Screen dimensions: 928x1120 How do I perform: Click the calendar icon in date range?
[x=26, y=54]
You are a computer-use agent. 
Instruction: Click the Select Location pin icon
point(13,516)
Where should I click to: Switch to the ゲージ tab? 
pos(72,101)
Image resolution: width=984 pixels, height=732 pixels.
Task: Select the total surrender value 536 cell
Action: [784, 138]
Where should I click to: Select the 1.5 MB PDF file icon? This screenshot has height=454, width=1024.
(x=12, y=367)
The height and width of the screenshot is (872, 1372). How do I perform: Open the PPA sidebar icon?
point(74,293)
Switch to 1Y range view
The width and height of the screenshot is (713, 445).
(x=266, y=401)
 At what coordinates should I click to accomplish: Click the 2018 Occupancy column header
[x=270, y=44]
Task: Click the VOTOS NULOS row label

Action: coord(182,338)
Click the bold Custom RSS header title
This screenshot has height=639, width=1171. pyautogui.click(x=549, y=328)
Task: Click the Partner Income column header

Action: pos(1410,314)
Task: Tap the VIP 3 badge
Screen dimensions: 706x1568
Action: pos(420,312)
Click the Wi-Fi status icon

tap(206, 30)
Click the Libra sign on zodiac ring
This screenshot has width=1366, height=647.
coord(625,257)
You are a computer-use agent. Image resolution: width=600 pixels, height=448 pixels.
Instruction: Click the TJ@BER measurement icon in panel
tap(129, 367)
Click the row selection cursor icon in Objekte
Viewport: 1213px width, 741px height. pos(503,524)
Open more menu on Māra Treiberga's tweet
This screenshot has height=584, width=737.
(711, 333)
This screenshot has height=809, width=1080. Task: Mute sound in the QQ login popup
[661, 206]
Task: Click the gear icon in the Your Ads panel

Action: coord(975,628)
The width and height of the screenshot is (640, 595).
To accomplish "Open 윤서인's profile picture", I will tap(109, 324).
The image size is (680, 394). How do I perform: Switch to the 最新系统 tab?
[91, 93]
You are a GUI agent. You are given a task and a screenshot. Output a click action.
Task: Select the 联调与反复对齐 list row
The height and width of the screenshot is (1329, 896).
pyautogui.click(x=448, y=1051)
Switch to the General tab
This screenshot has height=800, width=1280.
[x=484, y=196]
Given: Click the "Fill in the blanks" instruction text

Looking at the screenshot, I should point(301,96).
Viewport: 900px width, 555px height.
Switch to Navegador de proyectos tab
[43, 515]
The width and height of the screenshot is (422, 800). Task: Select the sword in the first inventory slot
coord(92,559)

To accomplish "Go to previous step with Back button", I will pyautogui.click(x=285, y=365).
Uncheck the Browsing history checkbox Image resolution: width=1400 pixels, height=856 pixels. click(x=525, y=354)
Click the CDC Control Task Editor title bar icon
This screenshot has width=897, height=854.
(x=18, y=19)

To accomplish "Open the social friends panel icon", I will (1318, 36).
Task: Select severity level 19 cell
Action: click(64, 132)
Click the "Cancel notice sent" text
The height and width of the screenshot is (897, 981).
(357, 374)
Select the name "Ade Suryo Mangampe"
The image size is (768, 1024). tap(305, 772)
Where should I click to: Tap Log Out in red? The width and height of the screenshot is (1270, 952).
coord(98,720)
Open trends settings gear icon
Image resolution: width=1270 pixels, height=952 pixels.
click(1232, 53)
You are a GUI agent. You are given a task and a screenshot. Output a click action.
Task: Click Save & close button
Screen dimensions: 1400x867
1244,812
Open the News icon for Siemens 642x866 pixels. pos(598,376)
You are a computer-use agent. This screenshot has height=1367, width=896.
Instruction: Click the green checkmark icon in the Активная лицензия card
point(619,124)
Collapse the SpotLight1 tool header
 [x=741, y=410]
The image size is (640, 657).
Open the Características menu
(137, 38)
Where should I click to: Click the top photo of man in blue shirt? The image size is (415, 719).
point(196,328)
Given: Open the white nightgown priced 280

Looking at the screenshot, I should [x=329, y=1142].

▶ _WORK TO BE COMPLETED_
From the line with "The image size is (640, 657)." to the final line of the data above, please reproduce every line exactly and add nothing.

▶ _REPLY TO THE TASK_
The image size is (640, 657).
Open the Características menu
(137, 38)
Where should I click to: Click the top photo of man in blue shirt? The image size is (415, 719).
point(196,328)
Given: Open the white nightgown priced 280

Looking at the screenshot, I should [x=329, y=1142].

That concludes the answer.